Are there any other molecules in the solved structure apart from protein?

There are two unique ligands present in the structure, specifically: beta-D-galactopyranose and Sodium Ion.

Does your protein belong to any structure classification family?

Yes. It belongs to the ADP-ribosylating toxins. (NOT SURE ABOUT THIS ANSWER)

Open the structure of your protein in any 3D molecule visualization software: Using PyMol I wanted to visualize my protein of interest. Download the PDB file for the protein, then on PyMol, go to file then open, select the downloaded PDB file. (Chatgpt helped with the python code for the different visualizations)

Cartoon

I used the following commands

PyMOL>hide everything

PyMOL>show cartoon

PyMOL>color red

PyMOL>util.cbc (color by secondary structure)

Ribbon

I used the following commands

PyMOL>hide everything

PyMOL>show ribbon

Ball and Stick

I used the following command

yMOL>hide everything

PyMOL>show sticks

PyMOL>show spheres

To Improve structure

PyMOL>set sphere_scale, 0.25

PyMOL>set stick_radius, 0.15

To answer the following questions I used chapgpt to explain how to identify the different structures and also to understand the residues

Color the protein by secondary structure. Does it have more helices or sheets? By default, PyMOL colors:

Red → α-helices

Yellow → β-sheets

Green → loops/coils

The protein has α-helices that appeared as a spiral / corkscrew shape, Long cylindrical coils and was red It also has β-Sheets that appeared as Flat arrow-shaped strands, Multiple arrows next to each other and were yellowSpiral/corkscrew It also had Loops that appeared as Thin connecting regions that were green

To tell whether I have more helices or sheets, I ran the following code PyMOL>select helices, ss h Selector: selection “helices” defined with 3854 atoms.
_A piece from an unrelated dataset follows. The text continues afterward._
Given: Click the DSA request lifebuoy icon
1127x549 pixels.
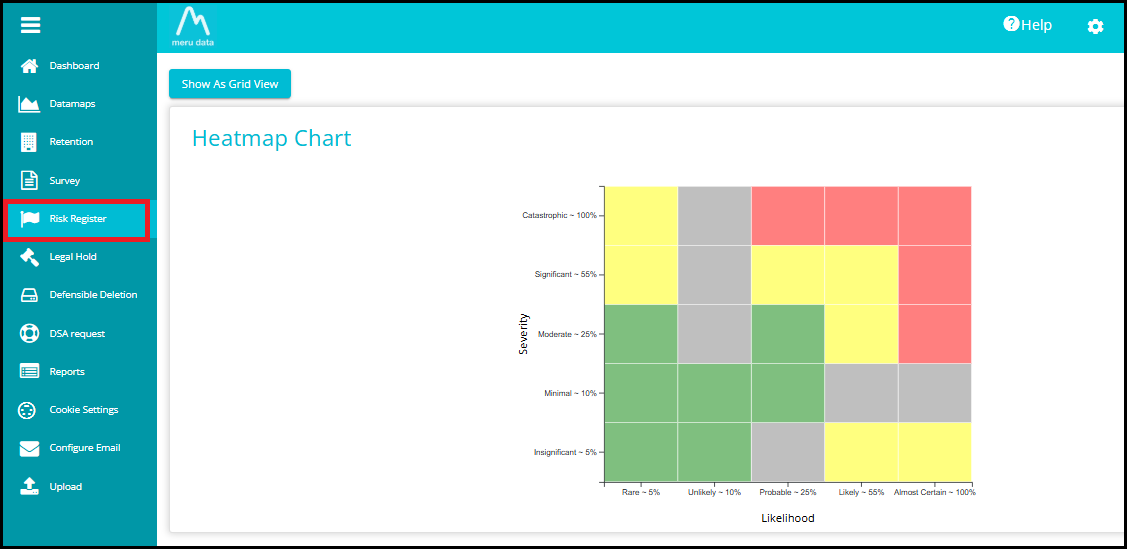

PyMOL>select sheets, ss s Selector: selection “sheets” defined with 2744 atoms.

My protein has more Helices

Color the protein by residue type. What can you tell about the distribution of hydrophobic vs hydrophilic residues? “hydrophobic” defined with 4211 atoms. “hydrophilic” defined with 3626 atoms.

There are more hydrophobic atoms than hydrophilic atoms.

Visualize the surface of the protein. Does it have any “holes” (aka binding pockets)?

Part C. Using ML-Based Protein Design Tools

https://colab.research.google.com/drive/1MudK4WnxhWlNfMYfOA1UV0x40TB91vxE#scrollTo=f2a1f254

C1. Protein Language Modeling

Deep Mutational Scans

On the left side of the heatmap (approximately positions 5 to 15 in the protein sequence), there is a massive cluster of dark purple columns.
At at Position 6 (Phenylalanine - F) or Position 9 (Phenylalanine - F) there are clear mutations

Latent Space Analysis

I am not sure what I did wrong here. The output gave me Shape of embeddings array before 3D t-SNE: (1, 320) Not enough samples (1) for t-SNE visualization. Skipping t-SNE and plotting.

I need to review this later

C2. Protein Folding

There is a very distinct, long, prominent alpha-helix colored in a brown/orange gradient at the bottom right in both structures.
The protein structure from ESMFold looks less dense than the original structure.

C3. Protein Generation

Inverse-Folding a protein

Amino Acid possibilities heatmap

The New Sequence: ALSAEQAALLAAAFAPVAADAEANGRAFILRLFEAYPELRELFPEFKGLSLEEIAASPKLGEIAGAHFALMAEFVATAADAAAMAALLADFAARHVALGIGAAHVEAIRAIHPGFVASVAAPPPGAAAAWDALFGMVIDALRAAGA

There is a significant difference between the original sequence and the new sequence as pictured when using ESMFold.